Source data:

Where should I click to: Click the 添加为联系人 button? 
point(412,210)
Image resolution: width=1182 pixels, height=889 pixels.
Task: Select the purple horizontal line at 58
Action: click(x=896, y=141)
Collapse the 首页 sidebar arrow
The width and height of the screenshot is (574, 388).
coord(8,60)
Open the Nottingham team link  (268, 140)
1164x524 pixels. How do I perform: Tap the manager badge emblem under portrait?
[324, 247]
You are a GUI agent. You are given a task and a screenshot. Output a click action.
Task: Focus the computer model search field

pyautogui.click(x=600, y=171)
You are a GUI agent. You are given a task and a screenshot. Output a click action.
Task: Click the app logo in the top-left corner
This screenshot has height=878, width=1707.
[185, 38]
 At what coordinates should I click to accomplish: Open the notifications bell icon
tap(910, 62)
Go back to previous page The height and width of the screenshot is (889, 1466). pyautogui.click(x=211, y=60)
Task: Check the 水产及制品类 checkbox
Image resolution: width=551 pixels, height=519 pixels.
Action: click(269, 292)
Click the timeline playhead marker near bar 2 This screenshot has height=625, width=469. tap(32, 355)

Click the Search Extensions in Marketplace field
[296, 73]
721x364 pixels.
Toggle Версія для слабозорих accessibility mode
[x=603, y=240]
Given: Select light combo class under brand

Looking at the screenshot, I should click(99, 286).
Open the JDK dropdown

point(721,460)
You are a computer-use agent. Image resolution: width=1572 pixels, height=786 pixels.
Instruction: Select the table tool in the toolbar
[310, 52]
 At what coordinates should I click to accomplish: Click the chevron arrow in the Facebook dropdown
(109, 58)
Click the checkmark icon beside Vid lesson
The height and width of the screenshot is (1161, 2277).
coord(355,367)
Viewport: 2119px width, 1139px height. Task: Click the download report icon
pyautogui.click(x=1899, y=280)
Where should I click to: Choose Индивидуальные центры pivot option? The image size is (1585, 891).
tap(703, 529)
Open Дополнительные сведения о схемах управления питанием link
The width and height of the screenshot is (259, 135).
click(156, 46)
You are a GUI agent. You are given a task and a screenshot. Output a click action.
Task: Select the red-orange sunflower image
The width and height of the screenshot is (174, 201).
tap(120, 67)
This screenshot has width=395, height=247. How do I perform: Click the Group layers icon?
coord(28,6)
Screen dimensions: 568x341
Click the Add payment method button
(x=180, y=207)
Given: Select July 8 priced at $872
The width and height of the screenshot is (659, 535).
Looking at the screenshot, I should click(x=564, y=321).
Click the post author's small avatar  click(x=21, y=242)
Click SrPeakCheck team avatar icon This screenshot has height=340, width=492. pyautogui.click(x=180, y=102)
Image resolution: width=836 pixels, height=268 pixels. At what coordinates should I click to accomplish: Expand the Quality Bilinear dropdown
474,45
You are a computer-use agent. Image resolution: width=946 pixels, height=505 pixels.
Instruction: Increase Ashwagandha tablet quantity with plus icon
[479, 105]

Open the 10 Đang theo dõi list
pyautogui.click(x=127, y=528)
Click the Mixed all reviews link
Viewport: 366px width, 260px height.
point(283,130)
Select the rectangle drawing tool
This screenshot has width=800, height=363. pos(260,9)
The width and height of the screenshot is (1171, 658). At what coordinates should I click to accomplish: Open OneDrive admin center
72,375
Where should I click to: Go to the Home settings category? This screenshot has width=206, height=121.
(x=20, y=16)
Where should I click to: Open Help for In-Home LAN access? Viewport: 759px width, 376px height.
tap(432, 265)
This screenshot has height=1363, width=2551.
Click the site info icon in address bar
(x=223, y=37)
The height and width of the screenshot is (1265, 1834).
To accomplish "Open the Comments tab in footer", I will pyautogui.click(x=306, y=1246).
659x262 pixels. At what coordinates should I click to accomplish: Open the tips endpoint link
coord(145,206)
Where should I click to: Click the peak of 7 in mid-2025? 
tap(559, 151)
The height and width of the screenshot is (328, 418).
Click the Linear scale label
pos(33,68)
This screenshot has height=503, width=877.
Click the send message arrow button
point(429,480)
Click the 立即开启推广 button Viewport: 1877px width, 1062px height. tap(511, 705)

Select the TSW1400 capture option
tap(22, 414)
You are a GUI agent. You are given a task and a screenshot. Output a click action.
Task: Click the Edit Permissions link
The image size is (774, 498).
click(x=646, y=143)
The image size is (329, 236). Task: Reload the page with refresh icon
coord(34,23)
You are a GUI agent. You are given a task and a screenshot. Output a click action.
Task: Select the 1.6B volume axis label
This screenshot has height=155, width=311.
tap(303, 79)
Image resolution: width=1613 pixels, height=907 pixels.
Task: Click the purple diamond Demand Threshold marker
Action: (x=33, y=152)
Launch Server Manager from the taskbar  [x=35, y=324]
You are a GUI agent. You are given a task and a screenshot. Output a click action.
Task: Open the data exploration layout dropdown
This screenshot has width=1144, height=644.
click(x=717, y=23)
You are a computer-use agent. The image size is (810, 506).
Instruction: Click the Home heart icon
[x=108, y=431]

## Work to complete
Turn every line of the source data above into a numbered list, leaving out the blank lines.

## Exercise solution
1. Where should I click to: Click the 添加为联系人 button? 
2. point(412,210)
3. Image resolution: width=1182 pixels, height=889 pixels.
4. Task: Select the purple horizontal line at 58
5. Action: click(x=896, y=141)
6. Collapse the 首页 sidebar arrow
7. The width and height of the screenshot is (574, 388).
8. coord(8,60)
9. Open the Nottingham team link  (268, 140)
10. 1164x524 pixels. How do I perform: Tap the manager badge emblem under portrait?
11. [324, 247]
12. You are a GUI agent. You are given a task and a screenshot. Output a click action.
13. Task: Focus the computer model search field
14. pyautogui.click(x=600, y=171)
15. You are a GUI agent. You are given a task and a screenshot. Output a click action.
16. Task: Click the app logo in the top-left corner
17. This screenshot has height=878, width=1707.
18. [185, 38]
19.  At what coordinates should I click to accomplish: Open the notifications bell icon
20. tap(910, 62)
21. Go back to previous page The height and width of the screenshot is (889, 1466). pyautogui.click(x=211, y=60)
22. Task: Check the 水产及制品类 checkbox
23. Image resolution: width=551 pixels, height=519 pixels.
24. Action: click(269, 292)
25. Click the timeline playhead marker near bar 2 This screenshot has height=625, width=469. tap(32, 355)
26. Click the Search Extensions in Marketplace field
27. [296, 73]
28. 721x364 pixels.
29. Toggle Версія для слабозорих accessibility mode
30. [x=603, y=240]
31. Given: Select light combo class under brand
32. Looking at the screenshot, I should click(99, 286).
33. Open the JDK dropdown
34. point(721,460)
35. You are a computer-use agent. Image resolution: width=1572 pixels, height=786 pixels.
36. Instruction: Select the table tool in the toolbar
37. [310, 52]
38.  At what coordinates should I click to accomplish: Click the chevron arrow in the Facebook dropdown
39. (109, 58)
40. Click the checkmark icon beside Vid lesson
41. The height and width of the screenshot is (1161, 2277).
42. coord(355,367)
43. Viewport: 2119px width, 1139px height. Task: Click the download report icon
44. pyautogui.click(x=1899, y=280)
45. Where should I click to: Choose Индивидуальные центры pivot option? The image size is (1585, 891).
46. tap(703, 529)
47. Open Дополнительные сведения о схемах управления питанием link
48. The width and height of the screenshot is (259, 135).
49. click(156, 46)
50. You are a GUI agent. You are given a task and a screenshot. Output a click action.
51. Task: Select the red-orange sunflower image
52. The width and height of the screenshot is (174, 201).
53. tap(120, 67)
54. This screenshot has width=395, height=247. How do I perform: Click the Group layers icon?
55. coord(28,6)
56. Screen dimensions: 568x341
57. Click the Add payment method button
58. (x=180, y=207)
59. Given: Select July 8 priced at $872
60. The width and height of the screenshot is (659, 535).
61. Looking at the screenshot, I should click(x=564, y=321).
62. Click the post author's small avatar  click(x=21, y=242)
63. Click SrPeakCheck team avatar icon This screenshot has height=340, width=492. pyautogui.click(x=180, y=102)
64. Image resolution: width=836 pixels, height=268 pixels. At what coordinates should I click to accomplish: Expand the Quality Bilinear dropdown
65. 474,45
66. You are a computer-use agent. Image resolution: width=946 pixels, height=505 pixels.
67. Instruction: Increase Ashwagandha tablet quantity with plus icon
68. [479, 105]
69. Open the 10 Đang theo dõi list
70. pyautogui.click(x=127, y=528)
71. Click the Mixed all reviews link
72. Viewport: 366px width, 260px height.
73. point(283,130)
74. Select the rectangle drawing tool
75. This screenshot has width=800, height=363. pos(260,9)
76. The width and height of the screenshot is (1171, 658). At what coordinates should I click to accomplish: Open OneDrive admin center
77. 72,375
78. Where should I click to: Go to the Home settings category? This screenshot has width=206, height=121.
79. (x=20, y=16)
80. Where should I click to: Open Help for In-Home LAN access? Viewport: 759px width, 376px height.
81. tap(432, 265)
82. This screenshot has height=1363, width=2551.
83. Click the site info icon in address bar
84. (x=223, y=37)
85. The height and width of the screenshot is (1265, 1834).
86. To accomplish "Open the Comments tab in footer", I will pyautogui.click(x=306, y=1246).
87. 659x262 pixels. At what coordinates should I click to accomplish: Open the tips endpoint link
88. coord(145,206)
89. Where should I click to: Click the peak of 7 in mid-2025? 
90. tap(559, 151)
91. The height and width of the screenshot is (328, 418).
92. Click the Linear scale label
93. pos(33,68)
94. This screenshot has height=503, width=877.
95. Click the send message arrow button
96. point(429,480)
97. Click the 立即开启推广 button Viewport: 1877px width, 1062px height. tap(511, 705)
98. Select the TSW1400 capture option
99. tap(22, 414)
100. You are a GUI agent. You are given a task and a screenshot. Output a click action.
101. Task: Click the Edit Permissions link
102. The image size is (774, 498).
103. click(x=646, y=143)
104. The image size is (329, 236). Task: Reload the page with refresh icon
105. coord(34,23)
106. You are a GUI agent. You are given a task and a screenshot. Output a click action.
107. Task: Select the 1.6B volume axis label
108. This screenshot has height=155, width=311.
109. tap(303, 79)
110. Image resolution: width=1613 pixels, height=907 pixels.
111. Task: Click the purple diamond Demand Threshold marker
112. Action: (x=33, y=152)
113. Launch Server Manager from the taskbar  [x=35, y=324]
114. You are a GUI agent. You are given a task and a screenshot. Output a click action.
115. Task: Open the data exploration layout dropdown
116. This screenshot has width=1144, height=644.
117. click(x=717, y=23)
118. You are a computer-use agent. The image size is (810, 506).
119. Instruction: Click the Home heart icon
120. [x=108, y=431]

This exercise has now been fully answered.